Home > mailing lists
Re: PATCH: Attempt to make dbsize a bit more consistent - Mailing list pgsql-hackers

From	gkokolatos@pm.me
Subject	Re: PATCH: Attempt to make dbsize a bit more consistent
Date	February 19, 2021 15:57:22
Msg-id	GtoPR_W8-xGE3VMXNFaxckpN6KFDXWuJbMNdOZV_QhCImUhGDdrnA0W33CWcO11a0yiQz04FvHmVr692FYjzHENR7Fu7GWtir6a4n8GrnLU=@pm.me Whole thread
In response to	Re: PATCH: Attempt to make dbsize a bit more consistent (Masahiko Sawada <sawada.mshk@gmail.com>)
List	pgsql-hackers
Tree view




‐‐‐‐‐‐‐ Original Message ‐‐‐‐‐‐‐
On Monday, February 1, 2021 1:18 PM, Masahiko Sawada <sawada.mshk@gmail.com> wrote:

> On Thu, Nov 12, 2020 at 2:54 AM Soumyadeep Chakraborty
> soumyadeep2007@gmail.com wrote:
>
> > Hey Georgios,
> > On Tue, Nov 10, 2020 at 6:20 AM gkokolatos@pm.me wrote:
> >
> > > ‐‐‐‐‐‐‐ Original Message ‐‐‐‐‐‐‐
> > > On Monday, November 9, 2020 7:50 PM, Soumyadeep Chakraborty soumyadeep2007@gmail.com wrote:
> > >
> > > > Hey Georgios,
> > > > Thanks for looking for more avenues to invoke tableAM APIS! Please find
> > > > my review below:
> > >
> > > A great review Soumyadeep, it is much appreciated.
> > > Please remember to add yourself as a reviewer in the commitfest
> > > [https://commitfest.postgresql.org/30/2701/]
> >
> > Ah yes. Sorry, I forgot that!
> >
> > > > On Tue, Oct 13, 2020 at 6:28 AM gkokolatos@pm.me wrote:
> > > >
> > > > 1.
> > > >
> > > > > /*
> > > > >
> > > > > -   -   heap size, including FSM and VM
> > > > > -   -   table size, including FSM and VM
> > > > >         */
> > > > >
> > > >
> > > > We should not mention FSM and VM in dbsize.c at all as these are
> > > > heap AM specific. We can say:
> > > > table size, excluding TOAST relation
> > >
> > > Yeah, I was thinking that the notion that FSM and VM are still taken
> > > into account should be stated. We are iterating over ForkNumber
> > > after all.
> > > How about phrasing it as:
> > >
> > > -   table size, including all implemented forks from the AM (e.g. FSM, VM)
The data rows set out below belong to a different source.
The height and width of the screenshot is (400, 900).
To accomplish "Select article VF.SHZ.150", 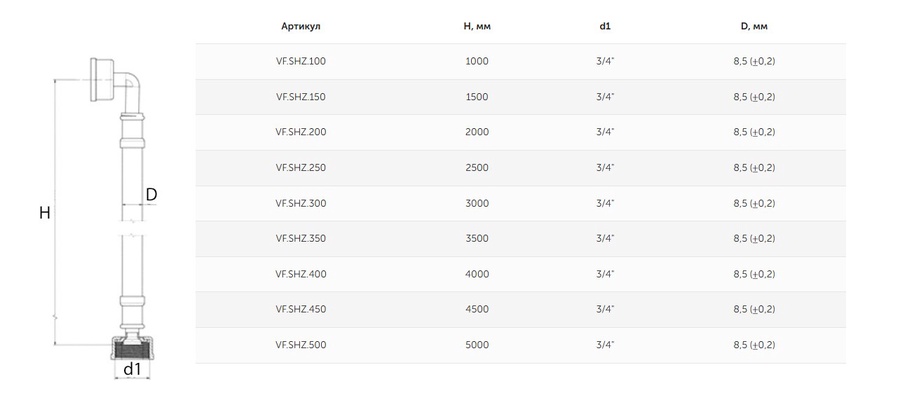I will tap(301, 97).
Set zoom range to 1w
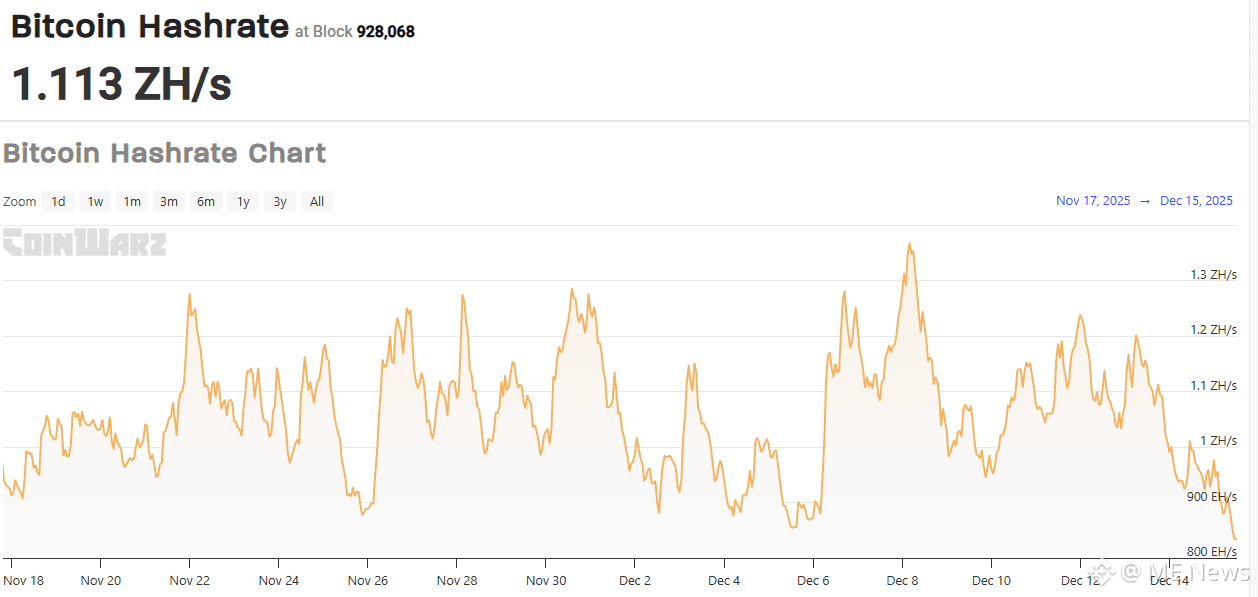 [95, 201]
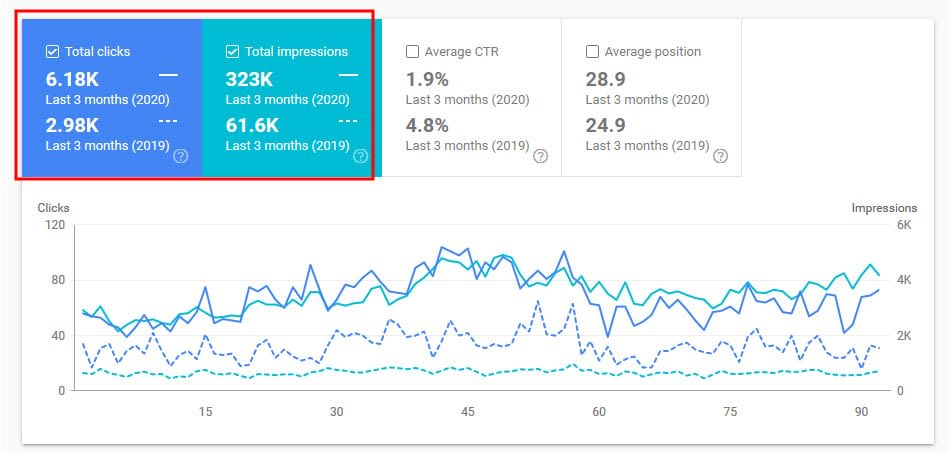Click help icon in Total impressions card
Image resolution: width=950 pixels, height=453 pixels.
tap(360, 156)
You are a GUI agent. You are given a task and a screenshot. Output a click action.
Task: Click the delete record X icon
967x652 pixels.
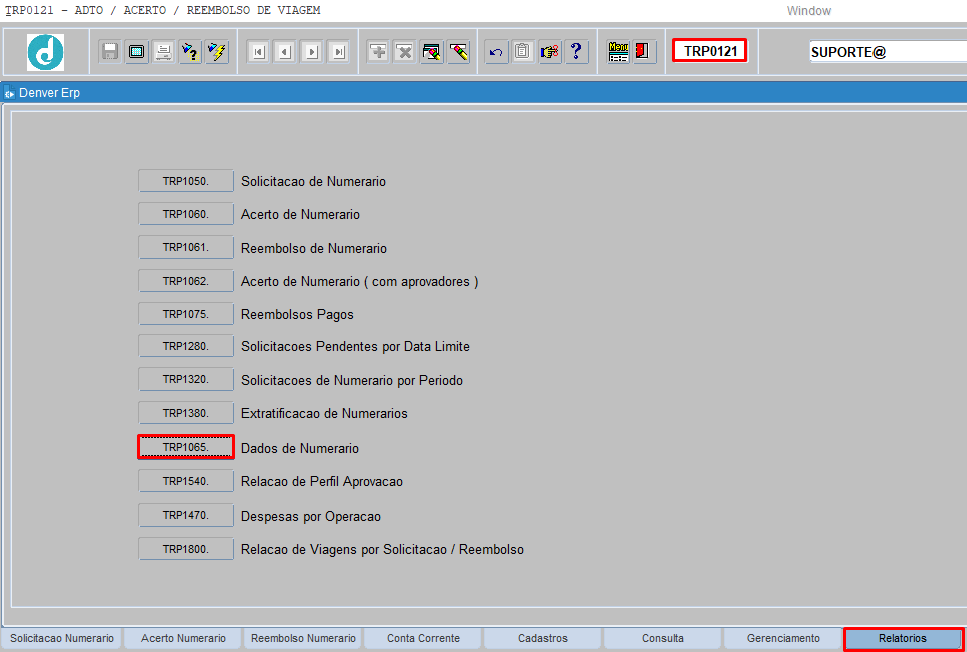[404, 52]
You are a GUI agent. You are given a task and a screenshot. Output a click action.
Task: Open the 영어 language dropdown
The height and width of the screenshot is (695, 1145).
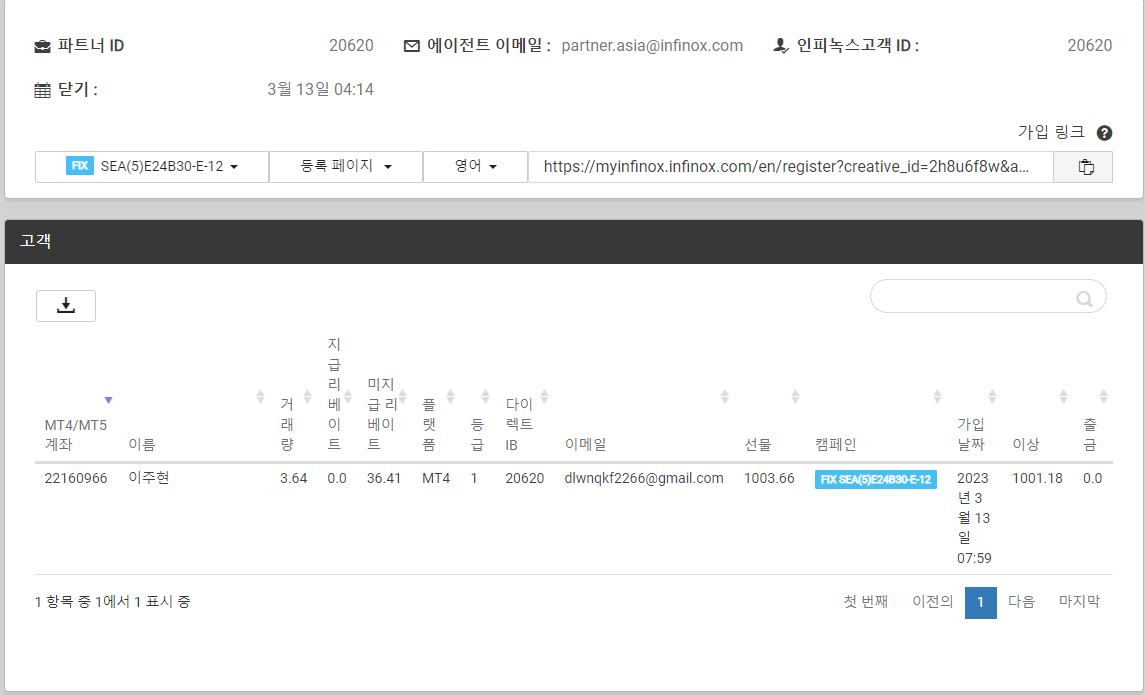476,167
> > > -   excluding TOAST relations
> > >
> > > Thoughts?
> >
> > Yes, I was thinking along the same lines. The concept of a "fork" forced
> > should not be forced down into the tableAM. But that is a discussion for
> > another day. We can probably say:
> >
> > -   table size, including all implemented forks from the AM (e.g. FSM, VM
> > -   for the heap AM) excluding TOAST relations
> >
> > > > 2.
> > > >
> > > > > /*
> > > > >
> > > > > -   Size of toast relation
> > > > >     */
> > > > >     if (OidIsValid(rel->rd_rel->reltoastrelid))
> > > > >
> > > > > -   size += calculate_toast_table_size(rel->rd_rel->reltoastrelid);
> > > > >
> > > > > -   {
> > > > >
> > > > > -   Relation toastRel;
> > > > >
> > > > > -
> > > > > -   toastRel = relation_open(rel->rd_rel->reltoastrelid, AccessShareLock);
> > > > >
> > > >
> > > > We can replace the OidIsValid check with relation_needs_toast_table()
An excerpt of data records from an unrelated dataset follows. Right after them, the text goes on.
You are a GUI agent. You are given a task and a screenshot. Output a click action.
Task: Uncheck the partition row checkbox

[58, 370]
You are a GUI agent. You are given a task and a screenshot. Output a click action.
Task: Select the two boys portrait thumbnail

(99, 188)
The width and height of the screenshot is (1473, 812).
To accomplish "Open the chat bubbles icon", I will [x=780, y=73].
> > > > and then have the OidIsValid() check in an Assert. Perhaps, that will
> > > > make things more readable.
> > >
> > > Please, allow me to kindly disagree.
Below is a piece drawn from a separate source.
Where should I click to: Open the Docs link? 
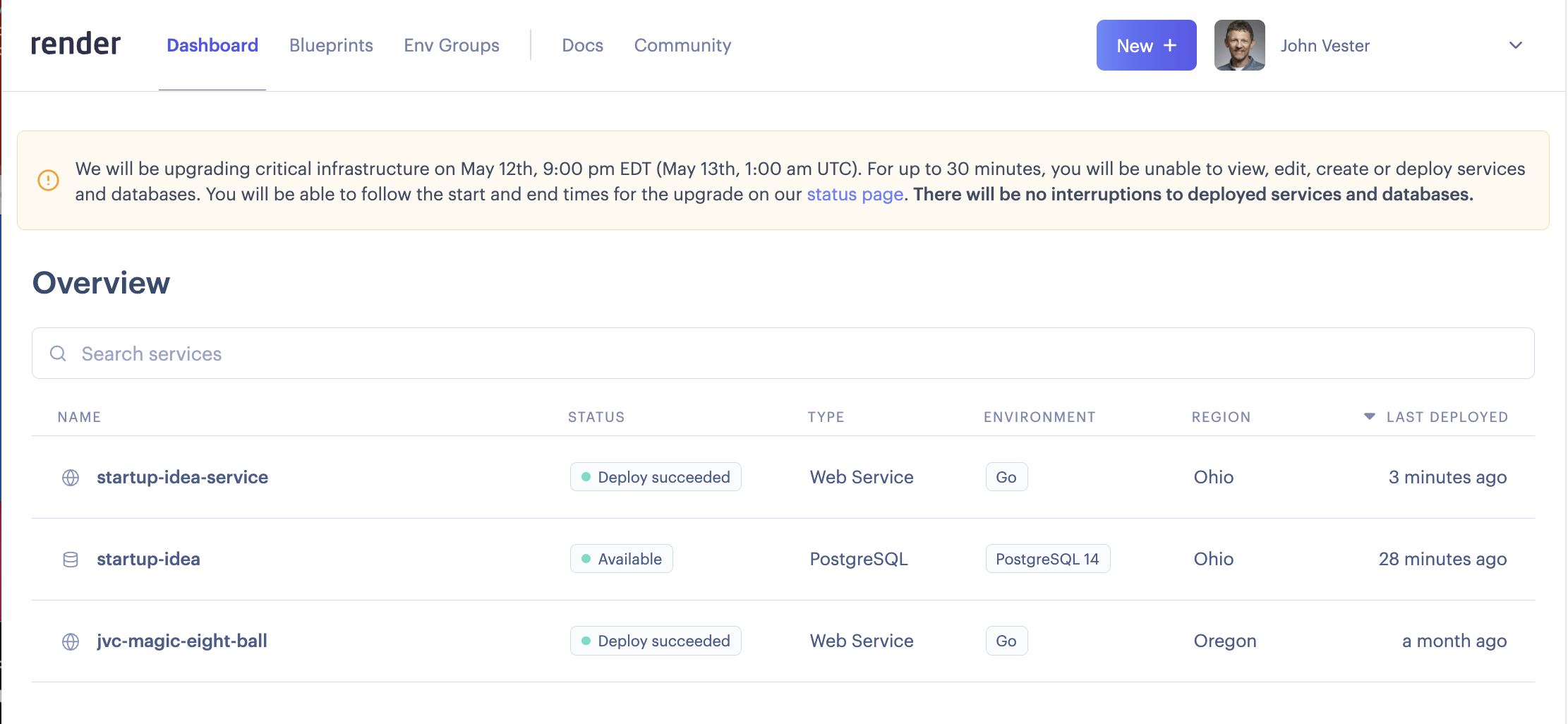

> > > Relation is already open at this stage. Even create_toast_table(), the
> > > internal workhorse for creating toast relations, does check reltoastrelid
> > > to test if the relation is already toasted.
> > > Furthermore, we do call:
> > >
> > > -   toastRel = relation_open(rel->rd_rel->reltoastrelid, AccessShareLock);
> > >
> > > and in order to avoid elog() errors underneath us, we ought to have
> > > verified the validity of reltoastrelid.
> > > In short, I think that the code in the proposal is not too unreadable
> > > nor that it breaks the coding patterns throughout the codebase.
> > > Am I too wrong?
> >
> > No not at all. The code in the proposal is indeed adhering to the
> > codebase. What I was going for here was to increase the usage of
> > relation_needs_toast_table(). What I meant was:
> > if (table_relation_needs_toast_table(rel))
> > {
> > if (!OidIsValid(rel->rd_rel->reltoastrelid))
> > {
> > elog(ERROR, <errmsg that toast table wasn't found>);
> > }
> > //size calculation here..
> > }
> > We want to error out if the toast table can't be found and the relation
> > is expected to have one, which the existing code doesn't handle.
> >
> > > > 3.
> > > >
> > > > > -   if (rel->rd_rel->relkind == RELKIND_RELATION ||
> > > > > -   rel->rd_rel->relkind == RELKIND_TOASTVALUE ||
> > > > > -   rel->rd_rel->relkind == RELKIND_MATVIEW)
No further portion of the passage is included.